**Exercise objective:**
Without carrying over a single picture, write out the records below exactly.

Stored data
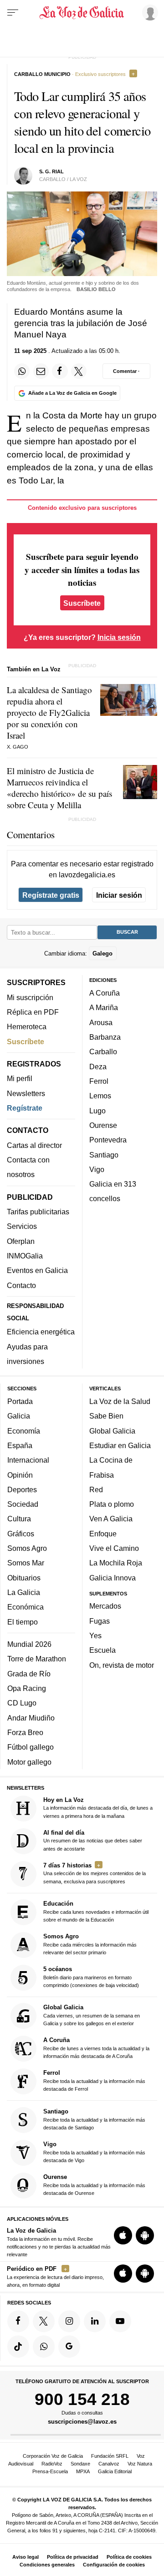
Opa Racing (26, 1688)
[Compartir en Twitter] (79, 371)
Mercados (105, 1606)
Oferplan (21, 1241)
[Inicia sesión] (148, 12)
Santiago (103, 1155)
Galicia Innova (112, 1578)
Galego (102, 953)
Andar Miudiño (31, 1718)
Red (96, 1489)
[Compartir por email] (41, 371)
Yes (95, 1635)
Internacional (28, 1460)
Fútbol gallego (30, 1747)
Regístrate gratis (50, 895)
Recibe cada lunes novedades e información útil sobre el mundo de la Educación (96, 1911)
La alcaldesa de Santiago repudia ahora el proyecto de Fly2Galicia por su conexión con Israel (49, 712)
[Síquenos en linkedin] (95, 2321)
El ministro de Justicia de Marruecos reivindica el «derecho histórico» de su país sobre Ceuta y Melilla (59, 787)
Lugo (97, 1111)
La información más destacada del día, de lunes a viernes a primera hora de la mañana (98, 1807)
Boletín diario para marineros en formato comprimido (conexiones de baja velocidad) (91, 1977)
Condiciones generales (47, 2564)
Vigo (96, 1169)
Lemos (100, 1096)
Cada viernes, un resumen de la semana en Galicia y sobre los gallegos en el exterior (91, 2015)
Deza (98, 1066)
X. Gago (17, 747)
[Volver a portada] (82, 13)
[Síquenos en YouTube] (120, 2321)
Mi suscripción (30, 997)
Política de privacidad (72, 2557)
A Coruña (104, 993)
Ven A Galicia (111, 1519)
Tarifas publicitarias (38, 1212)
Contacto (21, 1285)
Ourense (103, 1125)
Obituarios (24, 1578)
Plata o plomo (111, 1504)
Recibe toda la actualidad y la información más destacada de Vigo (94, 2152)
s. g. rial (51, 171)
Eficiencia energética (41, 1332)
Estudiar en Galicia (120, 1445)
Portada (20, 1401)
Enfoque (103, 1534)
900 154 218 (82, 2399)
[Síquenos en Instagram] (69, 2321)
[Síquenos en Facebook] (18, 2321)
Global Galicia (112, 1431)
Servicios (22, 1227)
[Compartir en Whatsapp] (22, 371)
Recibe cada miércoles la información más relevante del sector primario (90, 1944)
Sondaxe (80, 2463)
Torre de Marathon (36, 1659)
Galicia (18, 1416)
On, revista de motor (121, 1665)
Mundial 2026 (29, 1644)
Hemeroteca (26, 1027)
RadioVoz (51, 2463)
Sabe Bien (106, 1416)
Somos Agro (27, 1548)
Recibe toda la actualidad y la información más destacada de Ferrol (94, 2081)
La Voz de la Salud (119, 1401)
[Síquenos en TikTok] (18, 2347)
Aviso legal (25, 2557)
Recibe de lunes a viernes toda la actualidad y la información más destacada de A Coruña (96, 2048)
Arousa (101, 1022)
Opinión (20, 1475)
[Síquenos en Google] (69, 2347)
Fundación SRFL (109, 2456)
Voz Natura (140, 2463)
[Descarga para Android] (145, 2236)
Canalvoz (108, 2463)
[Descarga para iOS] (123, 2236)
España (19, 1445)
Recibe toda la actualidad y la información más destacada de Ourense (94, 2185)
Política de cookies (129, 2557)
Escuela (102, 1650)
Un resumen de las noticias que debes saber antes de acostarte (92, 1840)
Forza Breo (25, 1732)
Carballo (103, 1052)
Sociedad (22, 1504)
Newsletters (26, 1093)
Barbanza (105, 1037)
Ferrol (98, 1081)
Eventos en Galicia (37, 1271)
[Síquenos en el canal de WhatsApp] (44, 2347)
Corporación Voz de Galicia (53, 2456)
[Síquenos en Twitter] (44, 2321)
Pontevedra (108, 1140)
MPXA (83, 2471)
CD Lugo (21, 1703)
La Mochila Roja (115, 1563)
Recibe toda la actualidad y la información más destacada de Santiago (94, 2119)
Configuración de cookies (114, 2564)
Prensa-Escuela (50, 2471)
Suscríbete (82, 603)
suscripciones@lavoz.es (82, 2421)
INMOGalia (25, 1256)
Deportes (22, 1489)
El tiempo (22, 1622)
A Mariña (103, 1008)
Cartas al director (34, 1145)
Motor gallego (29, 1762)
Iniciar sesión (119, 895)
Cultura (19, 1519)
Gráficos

**Response area:**
Opa Racing (26, 1688)
[Compartir en Twitter] (79, 371)
Mercados (105, 1606)
Oferplan (21, 1241)
[Inicia sesión] (148, 12)
Santiago (103, 1155)
Galicia Innova (112, 1578)
Galego (102, 953)
Andar Miudiño (31, 1718)
Red (96, 1489)
[Compartir por email] (41, 371)
Yes (95, 1635)
Internacional (28, 1460)
Fútbol gallego (30, 1747)
Regístrate gratis (50, 895)
Recibe cada lunes novedades e información útil sobre el mundo de la Educación (96, 1911)
La alcaldesa de Santiago repudia ahora el proyecto de Fly2Galicia por su conexión con Israel (49, 712)
[Síquenos en linkedin] (95, 2321)
El ministro de Justicia de Marruecos reivindica el «derecho histórico» de su país sobre Ceuta y Melilla (59, 787)
Lugo (97, 1111)
La información más destacada del día, de lunes a viernes a primera hora de la mañana (98, 1807)
Boletín diario para marineros en formato comprimido (conexiones de baja velocidad) (91, 1977)
Condiciones generales (47, 2564)
Vigo (96, 1169)
Lemos (100, 1096)
Cada viernes, un resumen de la semana en Galicia y sobre los gallegos en el exterior (91, 2015)
Deza (98, 1066)
X. Gago (17, 747)
[Volver a portada] (82, 13)
[Síquenos en YouTube] (120, 2321)
Mi suscripción (30, 997)
Política de privacidad (72, 2557)
A Coruña (104, 993)
Ven A Galicia (111, 1519)
Tarifas publicitarias (38, 1212)
Contacto (21, 1285)
Ourense (103, 1125)
Obituarios (24, 1578)
Plata o plomo (111, 1504)
Recibe toda la actualidad y la información más destacada de Vigo (94, 2152)
s. g. rial (51, 171)
Eficiencia energética (41, 1332)
Estudiar en Galicia (120, 1445)
Portada (20, 1401)
Enfoque (103, 1534)
900 154 218 (82, 2399)
[Síquenos en Instagram] (69, 2321)
[Síquenos en Facebook] (18, 2321)
Global Galicia (112, 1431)
Servicios (22, 1227)
[Compartir en Whatsapp] (22, 371)
Recibe cada miércoles la información más relevante del sector primario (90, 1944)
Sondaxe (80, 2463)
Torre de Marathon (36, 1659)
Galicia (18, 1416)
On, revista de motor (121, 1665)
Mundial 2026 (29, 1644)
Hemeroteca (26, 1027)
RadioVoz (51, 2463)
Sabe Bien (106, 1416)
Somos Agro (27, 1548)
Recibe toda la actualidad y la información más destacada de Ferrol (94, 2081)
La Voz de la Salud (119, 1401)
[Síquenos en TikTok] (18, 2347)
Aviso legal (25, 2557)
Recibe de lunes a viernes toda la actualidad y la información más destacada de A Coruña (96, 2048)
Arousa (101, 1022)
Opinión (20, 1475)
[Síquenos en Google] (69, 2347)
Fundación SRFL (109, 2456)
Voz Natura (140, 2463)
[Descarga para Android] (145, 2236)
Canalvoz (108, 2463)
[Descarga para iOS] (123, 2236)
España (19, 1445)
Recibe toda la actualidad y la información más destacada de Ourense (94, 2185)
Política de cookies (129, 2557)
Escuela (102, 1650)
Un resumen de las noticias que debes saber antes de acostarte (92, 1840)
Forza Breo (25, 1732)
Carballo (103, 1052)
Sociedad (22, 1504)
Newsletters (26, 1093)
Barbanza (105, 1037)
Ferrol (98, 1081)
Eventos en Galicia (37, 1271)
[Síquenos en el canal de WhatsApp] (44, 2347)
Corporación Voz de Galicia (53, 2456)
[Síquenos en Twitter] (44, 2321)
Pontevedra (108, 1140)
MPXA (83, 2471)
CD Lugo (21, 1703)
La Mochila Roja (115, 1563)
Recibe toda la actualidad y la información más destacada de Santiago (94, 2119)
Configuración de cookies (114, 2564)
Prensa-Escuela (50, 2471)
Suscríbete (82, 603)
suscripciones@lavoz.es (82, 2421)
INMOGalia (25, 1256)
Deportes (22, 1489)
El tiempo (22, 1622)
A Mariña (103, 1008)
Cartas al director (34, 1145)
Motor gallego (29, 1762)
Iniciar sesión (119, 895)
Cultura (19, 1519)
Gráficos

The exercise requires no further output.